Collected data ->
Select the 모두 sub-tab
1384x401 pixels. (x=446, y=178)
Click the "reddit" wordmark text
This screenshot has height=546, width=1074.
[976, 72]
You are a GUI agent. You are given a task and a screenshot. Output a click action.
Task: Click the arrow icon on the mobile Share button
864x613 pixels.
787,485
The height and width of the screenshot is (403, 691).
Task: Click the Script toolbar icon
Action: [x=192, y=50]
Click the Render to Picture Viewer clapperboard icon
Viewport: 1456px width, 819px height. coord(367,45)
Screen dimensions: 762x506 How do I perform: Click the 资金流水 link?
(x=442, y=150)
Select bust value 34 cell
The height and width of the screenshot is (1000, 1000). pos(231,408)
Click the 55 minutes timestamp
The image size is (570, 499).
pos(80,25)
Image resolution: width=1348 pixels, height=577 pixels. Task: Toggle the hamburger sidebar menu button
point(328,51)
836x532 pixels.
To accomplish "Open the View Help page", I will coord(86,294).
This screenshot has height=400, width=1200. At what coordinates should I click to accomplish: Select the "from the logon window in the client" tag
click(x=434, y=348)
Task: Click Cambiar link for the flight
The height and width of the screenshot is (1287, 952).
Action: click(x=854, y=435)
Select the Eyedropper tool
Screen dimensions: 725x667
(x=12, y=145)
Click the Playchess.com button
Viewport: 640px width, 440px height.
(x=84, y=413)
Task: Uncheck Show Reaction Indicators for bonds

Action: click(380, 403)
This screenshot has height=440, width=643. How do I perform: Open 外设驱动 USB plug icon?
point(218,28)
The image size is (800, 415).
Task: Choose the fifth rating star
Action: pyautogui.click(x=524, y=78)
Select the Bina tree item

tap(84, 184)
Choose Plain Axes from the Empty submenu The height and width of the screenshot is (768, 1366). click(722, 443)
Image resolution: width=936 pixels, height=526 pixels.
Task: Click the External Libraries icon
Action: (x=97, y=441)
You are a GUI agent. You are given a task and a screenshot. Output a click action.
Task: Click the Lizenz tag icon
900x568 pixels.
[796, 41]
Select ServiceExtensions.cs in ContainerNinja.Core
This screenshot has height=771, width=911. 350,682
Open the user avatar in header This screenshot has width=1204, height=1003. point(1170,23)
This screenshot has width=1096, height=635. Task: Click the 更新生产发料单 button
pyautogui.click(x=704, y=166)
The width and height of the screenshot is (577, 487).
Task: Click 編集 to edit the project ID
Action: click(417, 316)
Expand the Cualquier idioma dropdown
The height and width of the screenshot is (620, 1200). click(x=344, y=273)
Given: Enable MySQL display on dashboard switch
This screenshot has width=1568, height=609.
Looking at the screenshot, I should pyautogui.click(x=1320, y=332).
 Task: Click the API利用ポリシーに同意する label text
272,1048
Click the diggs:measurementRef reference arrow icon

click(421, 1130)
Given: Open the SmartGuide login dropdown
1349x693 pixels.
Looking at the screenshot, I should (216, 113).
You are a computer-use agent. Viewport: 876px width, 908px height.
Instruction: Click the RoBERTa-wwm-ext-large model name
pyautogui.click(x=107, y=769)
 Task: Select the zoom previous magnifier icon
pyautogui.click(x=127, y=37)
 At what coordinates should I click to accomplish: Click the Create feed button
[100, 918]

What to do ->
Write out all the records above again, exactly as they stand.

Answer to this exercise ->
Select the 모두 sub-tab
1384x401 pixels. (x=446, y=178)
Click the "reddit" wordmark text
This screenshot has height=546, width=1074.
[976, 72]
You are a GUI agent. You are given a task and a screenshot. Output a click action.
Task: Click the arrow icon on the mobile Share button
864x613 pixels.
787,485
The height and width of the screenshot is (403, 691).
Task: Click the Script toolbar icon
Action: [x=192, y=50]
Click the Render to Picture Viewer clapperboard icon
Viewport: 1456px width, 819px height. coord(367,45)
Screen dimensions: 762x506 How do I perform: Click the 资金流水 link?
(x=442, y=150)
Select bust value 34 cell
The height and width of the screenshot is (1000, 1000). pos(231,408)
Click the 55 minutes timestamp
The image size is (570, 499).
pos(80,25)
Image resolution: width=1348 pixels, height=577 pixels. Task: Toggle the hamburger sidebar menu button
point(328,51)
836x532 pixels.
To accomplish "Open the View Help page", I will coord(86,294).
This screenshot has height=400, width=1200. At what coordinates should I click to accomplish: Select the "from the logon window in the client" tag
click(x=434, y=348)
Task: Click Cambiar link for the flight
The height and width of the screenshot is (1287, 952).
Action: click(x=854, y=435)
Select the Eyedropper tool
Screen dimensions: 725x667
(x=12, y=145)
Click the Playchess.com button
Viewport: 640px width, 440px height.
(x=84, y=413)
Task: Uncheck Show Reaction Indicators for bonds

Action: click(380, 403)
This screenshot has height=440, width=643. How do I perform: Open 外设驱动 USB plug icon?
point(218,28)
The image size is (800, 415).
Task: Choose the fifth rating star
Action: pyautogui.click(x=524, y=78)
Select the Bina tree item

tap(84, 184)
Choose Plain Axes from the Empty submenu The height and width of the screenshot is (768, 1366). click(722, 443)
Image resolution: width=936 pixels, height=526 pixels.
Task: Click the External Libraries icon
Action: (x=97, y=441)
You are a GUI agent. You are given a task and a screenshot. Output a click action.
Task: Click the Lizenz tag icon
900x568 pixels.
[796, 41]
Select ServiceExtensions.cs in ContainerNinja.Core
This screenshot has height=771, width=911. 350,682
Open the user avatar in header This screenshot has width=1204, height=1003. point(1170,23)
This screenshot has width=1096, height=635. Task: Click the 更新生产发料单 button
pyautogui.click(x=704, y=166)
The width and height of the screenshot is (577, 487).
Task: Click 編集 to edit the project ID
Action: click(417, 316)
Expand the Cualquier idioma dropdown
The height and width of the screenshot is (620, 1200). click(x=344, y=273)
Given: Enable MySQL display on dashboard switch
This screenshot has width=1568, height=609.
Looking at the screenshot, I should pyautogui.click(x=1320, y=332).
 Task: Click the API利用ポリシーに同意する label text
272,1048
Click the diggs:measurementRef reference arrow icon

click(421, 1130)
Given: Open the SmartGuide login dropdown
1349x693 pixels.
Looking at the screenshot, I should (216, 113).
You are a computer-use agent. Viewport: 876px width, 908px height.
Instruction: Click the RoBERTa-wwm-ext-large model name
pyautogui.click(x=107, y=769)
 Task: Select the zoom previous magnifier icon
pyautogui.click(x=127, y=37)
 At what coordinates should I click to accomplish: Click the Create feed button
[100, 918]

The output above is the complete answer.